# Ruhigen PC



## oldputz1990 (2. November 2009)

Hallo!

Mein derzeitige PC, ist so laut, dass man meinst, es rennt ein heizstrahler    

Da dieser bereits 6 Jahre alt ist, würde ich mir gerne einen neuen kaufen, der so ruhig wie mögich ist.

Natürlich wäre lautlos besser, aber das überschreitet mein budget von ca 800€.

Ich habe mir schon einige Komponenten ausgesucht, und hoffe dass diese alle leise sind:

*Gehäuse*: Cooler Master Sileo 500 schwarz (http://geizhals.at/a370897.html) --> *geändert*
*Netzteil*: be quiet Pure Power 430W (http://geizhals.at/a448450.html) --> *geändert*
*Mainboard*: ASUS P7P55D (http://geizhals.at/a452220.html) --> *geändert*
*Prozessor*: Intel Core i5-750, 4x 2.67GHz, boxed (http://geizhals.at/a445050.html) --> *geändert*
*Arbeitsspeicher*: Kingston Value 4GB (http://geizhals.at/a338245.html) --> *geändert*
*Grafikkarte*: Sapphire Ultimate Radeon HD 4670 (http://geizhals.at/a394566.html) --> *geändert*
*Festplatte*: Samsung EcoGreen F2 1000GB (http://geizhals.at/a401979.html)
*DVD Laufwerk*: LG Electronics GH22NS30 (http://geizhals.at/a369435.html) --> *geändert*
*CPU Kühler*: Scythe Shuriken Rev.B (http://geizhals.at/a416267.html) --> geändert

Ich würde gerne die Meinung von Profis hören, ob dieser PC halbwegs leise ist, da ich noch nie einen Silent PC gebaut habe...

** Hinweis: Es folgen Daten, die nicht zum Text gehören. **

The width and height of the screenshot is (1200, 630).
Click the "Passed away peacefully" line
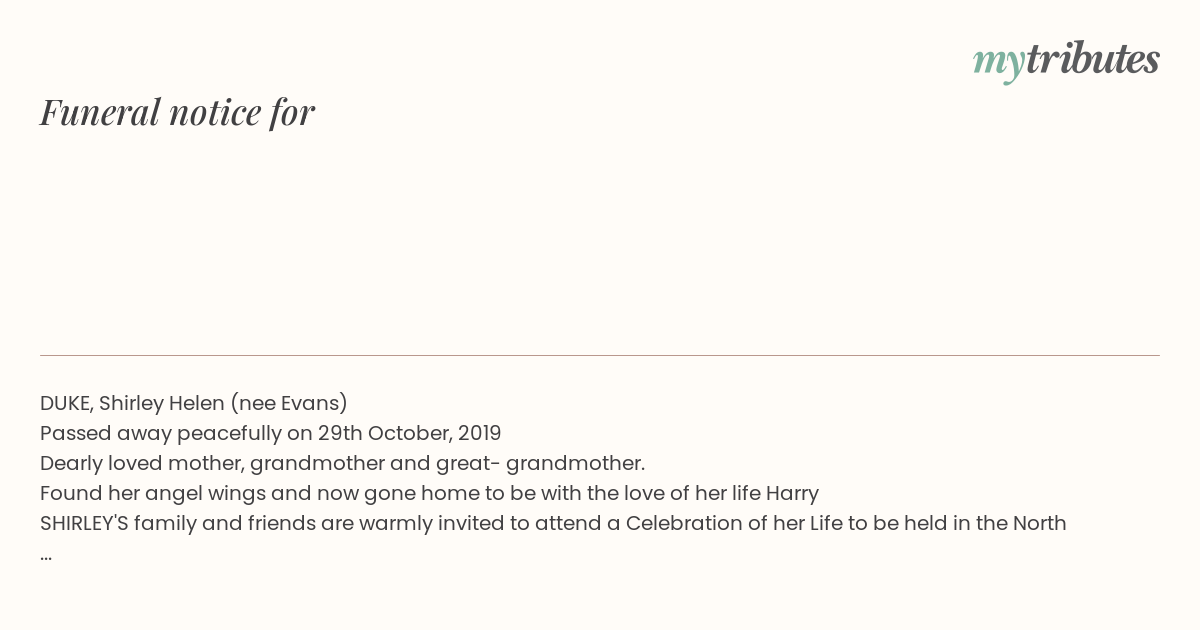[270, 433]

Nehme Tipps gerne entgegen!!

Herzlichen Dank!


//edit: Komponenten verändert!


----------



## Dr Dau (2. November 2009)

Hallo!

Ideal wäre natürlich ein komplett passiv gekühltes System. 
Aber der Preis..... 

Zu den einzelnen Komponenten vermag ich nichts zu sagen.
Aber ein paar Tips:
Um so dünner das Blech des Gehäuses ist, um so mehr "dröhnt" es.
"Klappernde" Gehäuseteile sollte man natürlich auch meiden.
Die Festplatte überträgt Vibrationen auf das Gehäuse, Abhilfe schafft eine "schwingende" (gummigelagerte) Aufhängung (5,25" Einbauplatz ist nötig).
Das Netzteil überträgt ebenfalls Vibrationen auf das Gehäuse, eine begrenzte Abhilfe schafft eine "Gummidichtung" die zwischen Netzteil und Gehäuse gesetzt wird.
Den PC nicht auf einen harten Untergrund stellen (ein Stück Styropor (ca. 1cm oder stärker) verursacht keinen Staub und lässt auch keine Vibrationen auf den harten Untergrund übergreifen).

Gruss Dr Dau


----------



## oldputz1990 (2. November 2009)

Danke für die Tipps!

Ich habe nun ein anderes Gehäuse, das auch schallgedämmt ist. 
Das mit dem dünnen Blech ist nun nicht mehr.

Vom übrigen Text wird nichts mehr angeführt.